PROBLEMS TO SOLVE:
(a) In the ticket on moving search jobs to mw-cron, how long does the daily rebuild usually take when run with a parallelism of 4?
(b) Extend the ticket on moving search jobs to mw-cron with further comments, starting after its last sentence.

TEXT SEGMENT:
Page MenuHomePhabricator

Migrate discovery-search jobs to mw-cron
Closed, ResolvedPublic

Description

Migrate Discovery-Search periodic mediawiki jobs from mwmaint to mw-cron on kubernetes.

Job nameCriticalityDone?
mediawiki_job_cirrus_build_completion_indices_codfw.timerMY
mediawiki_job_cirrus_build_completion_indices_eqiad.timerMY
mediawiki_job_wikidata-updateQueryServiceLag.timerY

Doc on the new platform

serviceops will handle migrating the jobs, but would appreciate input from Discovery-Search on:

  • jobs that should be watched more
  • jobs that are low criticality and could be migrated first
  • outdated jobs that can be removed
  • any potential gotchas in the way these jobs use MediaWiki

Event Timeline

There are a very large number of changes, so older changes are hidden. Show Older Changes

@Clement_Goubert the move of CirrusSearch maint scripts to mwscript-k8s is blocked on T382398 and I suspect that mw-cron might have the same issue, is this something you could have a workaround for?

@Clement_Goubert the move of CirrusSearch maint scripts to mwscript-k8s is blocked on T382398 and I suspect that mw-cron might have the same issue, is this something you could have a workaround for?

The MwScript.php wrapper now waits for the envoy proxy to be up before proceeding since T387208: Ensure tls-proxy container is started before launching main container. In our tests it's been working fine, we should test the CirrusSearch use case to validate it's ok. Sorry I missed T382398 when resolving the task.

I ran a test invocation to see how it would work and it seems to have worked as expected:

mwscript-k8s --attach extensions/CirrusSearch/maintenance/UpdateSuggesterIndex.php -- --wiki=testwiki --masterTimeout=10m --replicationTimeout=5400 --indexChunkSize 3000 --cluster=eqiad

One bit i wonder about is the parallelization. We currently implement foreachwiki manually using xargs. Run this way with a parallelism of 4 it typically runs from ~2:30 to 9:00 (6.5 hours). The general goal here was to complete the rebuilds during the less busy part of the day. The runtime implies if it was run without parallelism it might take > 24 hours to complete the daily build. I suppose that wouldn't be the end of the world, as long as wikis are run in order they would still see a rebuild once a day, but it seems a bit awkward.

/usr/local/bin/expanddblist all | xargs -I{} -P 4 sh -c "/usr/local/bin/mwscript extensions/CirrusSearch/maintenance/UpdateSuggesterIndex.php --wiki={} --masterTimeout=10m --replicationTimeout=5400 --indexChunkSize 3000 --cluster=$1 --optimize 2>&1 | ts '{}'"

That xargs invoc should still work under mw-cron, we would need to add ts to the image but that's about it. I tested it inside a mw-debug pod manually with Version.php and it seems to do the right thing

/usr/local/bin/expanddblist all | xargs -I{} -P 4 sh -c "/usr/local/bin/mwscript Version.php --wiki={} 2>&1"

It may be a little tricky to escape the command correctly for the different templating layers, so if it gets too wild, we may want to write a small helper script for it. I'll do some testing with our test job to see how it goes.

(Records of locating words and elements)
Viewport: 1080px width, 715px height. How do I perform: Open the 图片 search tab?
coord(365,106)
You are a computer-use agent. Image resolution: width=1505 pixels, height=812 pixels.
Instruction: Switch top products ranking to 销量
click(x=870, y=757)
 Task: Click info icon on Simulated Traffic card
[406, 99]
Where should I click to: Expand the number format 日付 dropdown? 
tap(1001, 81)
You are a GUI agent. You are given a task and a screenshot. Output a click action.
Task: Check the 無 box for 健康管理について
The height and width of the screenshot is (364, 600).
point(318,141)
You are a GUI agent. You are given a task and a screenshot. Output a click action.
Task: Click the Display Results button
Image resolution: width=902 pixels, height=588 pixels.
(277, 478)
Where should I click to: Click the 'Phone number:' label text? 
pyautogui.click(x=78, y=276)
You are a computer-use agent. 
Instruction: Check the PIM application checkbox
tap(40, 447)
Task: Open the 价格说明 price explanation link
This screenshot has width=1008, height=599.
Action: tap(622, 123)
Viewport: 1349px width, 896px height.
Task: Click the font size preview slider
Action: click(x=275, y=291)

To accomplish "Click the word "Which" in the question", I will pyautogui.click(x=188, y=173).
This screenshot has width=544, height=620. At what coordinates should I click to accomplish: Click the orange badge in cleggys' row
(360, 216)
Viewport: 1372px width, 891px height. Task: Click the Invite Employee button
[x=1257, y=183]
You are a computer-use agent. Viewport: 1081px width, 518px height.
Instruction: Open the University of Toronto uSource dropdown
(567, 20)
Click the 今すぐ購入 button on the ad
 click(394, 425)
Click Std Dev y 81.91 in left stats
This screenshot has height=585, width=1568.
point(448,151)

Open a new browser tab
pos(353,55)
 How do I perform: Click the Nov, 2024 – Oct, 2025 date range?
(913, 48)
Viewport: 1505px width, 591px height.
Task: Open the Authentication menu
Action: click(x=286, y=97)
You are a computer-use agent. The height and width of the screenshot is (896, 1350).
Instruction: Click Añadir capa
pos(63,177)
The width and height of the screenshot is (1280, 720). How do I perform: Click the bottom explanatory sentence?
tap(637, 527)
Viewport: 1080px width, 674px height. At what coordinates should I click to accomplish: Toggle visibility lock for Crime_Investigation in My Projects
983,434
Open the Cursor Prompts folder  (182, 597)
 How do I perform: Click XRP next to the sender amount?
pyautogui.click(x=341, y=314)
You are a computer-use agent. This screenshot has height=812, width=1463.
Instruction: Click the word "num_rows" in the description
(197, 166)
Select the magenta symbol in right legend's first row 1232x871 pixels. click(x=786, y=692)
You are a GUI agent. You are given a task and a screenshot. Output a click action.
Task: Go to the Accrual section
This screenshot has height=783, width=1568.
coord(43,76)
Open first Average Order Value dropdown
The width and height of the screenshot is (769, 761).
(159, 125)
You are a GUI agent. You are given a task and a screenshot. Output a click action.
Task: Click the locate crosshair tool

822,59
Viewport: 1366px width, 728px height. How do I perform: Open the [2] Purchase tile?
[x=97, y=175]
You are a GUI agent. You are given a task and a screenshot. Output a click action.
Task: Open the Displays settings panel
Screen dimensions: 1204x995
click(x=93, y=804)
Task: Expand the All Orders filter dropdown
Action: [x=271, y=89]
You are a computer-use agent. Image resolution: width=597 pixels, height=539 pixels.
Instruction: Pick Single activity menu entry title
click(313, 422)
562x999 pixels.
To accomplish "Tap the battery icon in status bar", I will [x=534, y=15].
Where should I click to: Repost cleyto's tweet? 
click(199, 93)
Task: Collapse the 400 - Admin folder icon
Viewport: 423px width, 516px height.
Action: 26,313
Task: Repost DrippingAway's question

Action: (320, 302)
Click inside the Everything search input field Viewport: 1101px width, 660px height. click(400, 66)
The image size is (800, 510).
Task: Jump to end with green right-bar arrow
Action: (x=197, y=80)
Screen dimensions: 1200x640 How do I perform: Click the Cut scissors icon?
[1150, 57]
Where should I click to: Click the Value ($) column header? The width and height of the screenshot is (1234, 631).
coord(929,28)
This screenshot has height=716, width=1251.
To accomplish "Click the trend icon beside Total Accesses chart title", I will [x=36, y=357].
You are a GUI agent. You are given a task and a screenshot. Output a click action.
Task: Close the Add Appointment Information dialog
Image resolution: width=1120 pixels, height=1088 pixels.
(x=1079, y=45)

WRITTEN ANSWERS:
(a) About 6.5 hours, from around 2:30 to 9:00.

(b)
Change #1133089 had a related patch set uploaded (by Clément Goubert; author: Clément Goubert):

[operations/puppet@production] mw::periodic_jobs: Test xargs parallelism

https://gerrit.wikimedia.org/r/1133089

Change #1133089 merged by Clément Goubert:

[operations/puppet@production] mw::periodic_jobs: Test xargs parallelism

https://gerrit.wikimedia.org/r/1133089

Change #1133092 had a related patch set uploaded (by Clément Goubert; author: Clément Goubert):

[operations/puppet@production] mw::periodic_jobs: Fix parallel invocation

https://gerrit.wikimedia.org/r/1133092

Change #1133092 merged by Clément Goubert:

[operations/puppet@production] mw::periodic_jobs: Fix parallel invocation

https://gerrit.wikimedia.org/r/1133092

Ok, after a few test changes (escaping interleaved quotes through 3 template languages is no fun), I simplified the invocation for my test to

/usr/local/bin/expanddblist large | xargs -I{} -P4 /usr/local/bin/mwscript Version.php --wiki={}

and that works as intended.

I'm just now realizing that the sh -c invocation is so | ts '{}' works, but as logs will be sent to logstash and as such, timestamped, do we need this part of the call @EBernhardson ?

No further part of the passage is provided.